Announcing: Helm Air Gap Support

Kaylee McHugh, Chuck D'Antonio
 | 
Oct 21, 2024

Replicated is proud to announce the support of air-gapped Helm installations. While enabling air gap installations into self-hosted customer environments has been a cornerstone of the Replicated platform for quite some time, this new feature expands Replicated’s air gap support options and gives ISVs more flexibility in determining how to best support their customers’ air gap needs. 

Traditionally, an air gap network meant something super specific: a network that was physically separated from other networks like the Internet. Today, air gap capabilities can be used for this scenario as well as environments that may have some temporary access to the global internet, but need heightened security and control measures. It is this scenario that we walk through today. See how Chuck D’Antonio, Director of Solutions Engineering, sets up air gap support within his Replicated enabled Helm charts in the video and walkthrough below. If you’re ready to jump right in, you can see our docs here

First, Chuck logs into the Replicated download portal, which requires a customer-specific URL and password. He logs in as his customer Geeglo so they can install his sample application, SlackerNews. 

He chooses “existing cluster with Helm” as the installation type. This gives him instructions to get all the images for the application into a local registry. 

On his local workstation, he pulls all the images. He’s pulling all the images that the air-gap builder identified as being part of this application. This is going to be the complete list of images that your customer moves from the internet to either their air-gapped environment’s registry or, in this case, a tightly secured network that can only access the internal registry and be accessed from hosts within his network. 

Once the images are pulled over, they are tagged by entering in the name of the local registry into the Replicated download portal. The name of the registry has been added into the copy/paste commands. 

Chuck then pushes everything over to his local registry, which in this example is a Harbor registry. 

Once the images appear in the registry, Chuck uses the subsequent commands on the Replicated portal to pull the Helm chart. For this, he pulls the value from the Helm chart and edits it to use within his environment. 

Chuck utilizes a script he previously wrote (reach out to him at chuck@replicated.com if you’d like more information on what happens behind the scenes in this script). You can now see that all the registries are within Chuck’s values.yaml file.

Now, he utilizes the ‘run preflight checks’ command within the Replicated portal to run preflight checks against his cluster using the values in the values.yaml file. All of the checks pass.
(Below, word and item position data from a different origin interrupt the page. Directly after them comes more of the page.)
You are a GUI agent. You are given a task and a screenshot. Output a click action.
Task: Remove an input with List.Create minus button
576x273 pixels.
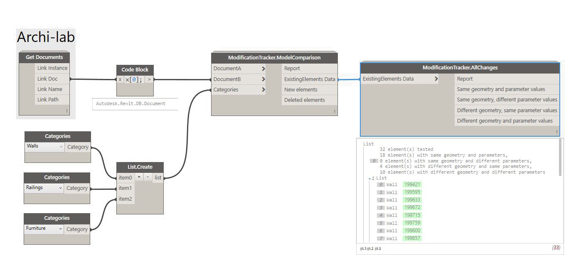pyautogui.click(x=148, y=177)
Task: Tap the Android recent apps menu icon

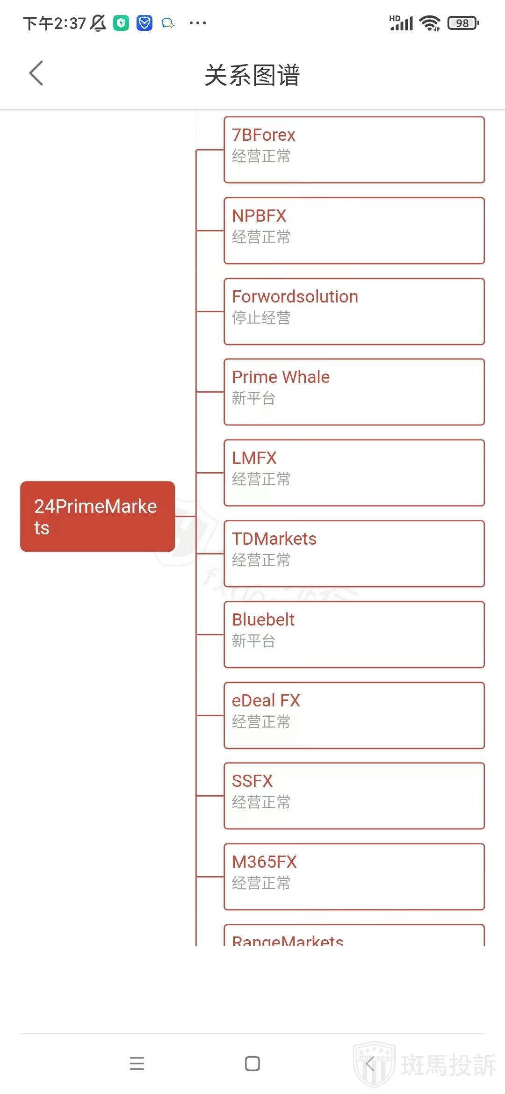Action: pyautogui.click(x=137, y=1064)
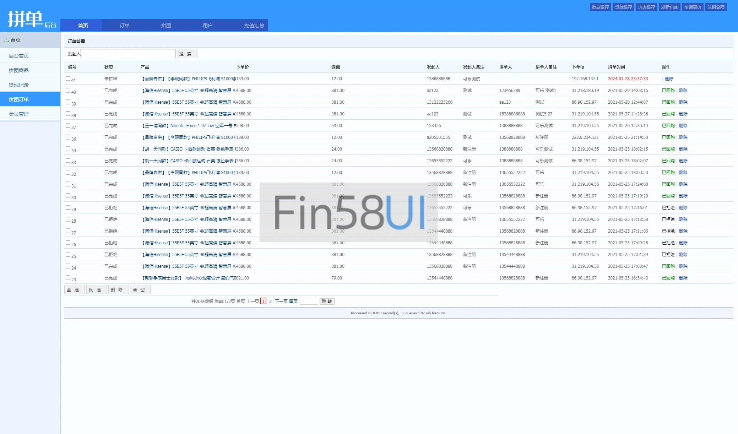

Now, he’s ready to install his chart. He grabs the “Install the chart” command from the Replicated download portal. The containers are created, and when he runs a command to get the pods he can see that they’re running from his local registry in a fully secure environment. 

You may be curious about using the Replicated SDK in this environment. It will continue to run as expected, since it has a copy of the license provided in its values. The SDK will also gather telemetry—including custom metrics—into Kubernetes secret that you’ll receive with every support bundle your customer sends.